Tchad : les "Docteurs Choukou" à l'ère de la lutte contre le Covid-19


Alwihda Info | Par Mahamat Abdramane Ali Kitire - 20 Avril 2020


Tchad : les "Docteurs Choukou" à l'ère de la lutte contre le Covid-19. © Mahamat Abdramane Ali Kitire/Alwihda Info
Tchad : les "Docteurs Choukou" à l'ère de la lutte contre le Covid-19. © Mahamat Abdramane Ali Kitire/Alwihda Info
Appelés communément "Docteurs Choukou", ces vendeurs ne sont pas des personnels de santé, ni des pharmaciens. Ils ne savent pas d'où viennent les produits qu'ils livrent, tandis que les mauvaises conditions de conservation accentuent un impact néfaste sur les utilisateurs.

Ces produits médicaux sont souvent achetés auprès des grossistes en face de l'hôpital de la mère et de l'enfant, au marché à mil, celui de Dembé et auprès de certains agents sanitaires publics chargés de la gestion des produits pharmaceutiques des hôpitaux.

Ces produits médicaux illégaux sont vendus dans les différents ronds-points de la capitale. Des jeunes élèves ou étudiants souvent sans emploi après les études, assis ou debout, derrière des tables pleines de médicaments, exposés en plein air, sous le soleil, à la merci de la poussière que soulève les va-et-vient des véhicules et des piétons pendant cette période de canicule due au Covid-19.

"Pendant cette période de Covid-19, la vente de nos produits médicaux est très difficile à cause du manque de clients qui craignent l'interdiction de vente des produits non alimentaires", explique un jeune "Docteur Choukou".
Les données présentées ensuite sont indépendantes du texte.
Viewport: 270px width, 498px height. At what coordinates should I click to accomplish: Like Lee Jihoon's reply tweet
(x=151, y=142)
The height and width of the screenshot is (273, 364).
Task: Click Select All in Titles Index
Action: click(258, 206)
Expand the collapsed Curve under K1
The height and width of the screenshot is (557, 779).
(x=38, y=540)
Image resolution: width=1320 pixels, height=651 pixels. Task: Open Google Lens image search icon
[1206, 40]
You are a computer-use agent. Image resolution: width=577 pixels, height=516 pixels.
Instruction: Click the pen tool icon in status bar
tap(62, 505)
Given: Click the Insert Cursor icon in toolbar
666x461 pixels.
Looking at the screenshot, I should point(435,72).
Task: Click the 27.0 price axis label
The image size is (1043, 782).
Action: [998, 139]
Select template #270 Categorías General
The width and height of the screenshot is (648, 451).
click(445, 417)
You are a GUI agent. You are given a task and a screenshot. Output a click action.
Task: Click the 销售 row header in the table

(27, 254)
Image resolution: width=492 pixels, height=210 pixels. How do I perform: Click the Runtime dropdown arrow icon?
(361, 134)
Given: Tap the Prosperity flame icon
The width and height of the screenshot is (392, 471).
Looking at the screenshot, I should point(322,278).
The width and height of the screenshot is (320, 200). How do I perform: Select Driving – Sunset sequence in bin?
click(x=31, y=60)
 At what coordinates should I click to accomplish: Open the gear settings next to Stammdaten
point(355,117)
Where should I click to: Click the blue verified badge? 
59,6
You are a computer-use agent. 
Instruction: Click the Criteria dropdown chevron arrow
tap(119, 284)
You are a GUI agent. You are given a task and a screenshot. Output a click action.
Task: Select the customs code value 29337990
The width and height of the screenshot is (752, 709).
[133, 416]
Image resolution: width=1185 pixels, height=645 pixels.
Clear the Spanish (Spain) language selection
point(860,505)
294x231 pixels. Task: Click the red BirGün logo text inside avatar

Tchad : les "Docteurs Choukou" à l'ère de la lutte contre le Covid-19. © Mahamat Abdramane Ali Kitire/Alwihda Info
Tchad : les "Docteurs Choukou" à l'ère de la lutte contre le Covid-19. © Mahamat Abdramane Ali Kitire/Alwihda Info
De l'avis du Docteur Choukou, Ernes Mbayom, actuellement les produits médicaux les plus achetés par les clients sont la chloroquine, la nivaquine pour le paludisme, et les cache-nez pour la prévention contre le Covid-19.

Mbayom précise qu'avant la période pandémique, la boîte de chloroquine et de nivaquine se vendait à 100fcfa. "Aujourd'hui, avec cette période, nous vendons la boîte de ces médicaments de 500 à 750 FCFA. C'est même inexistant chez certains vendeurs", dit-il.

"À l'époque, nous vendions le cache-nez à 50 FCFA. Dès l'apparition de la pandémie au Tchad, nous avons vendu à 100 FCFA. Aujourd'hui nous vendons à 250 FCFA, mais il est rare de trouver ces cache-nez médicalisés chez nos fournisseurs", selon les explications du vendeur.

Comme beaucoup d'autres vendeurs, Mbayom se dit conscient des risques qu'il prend à travers cette activité, et espère que la vie lui donnera la chance de s'affirmer dans d'autres métiers.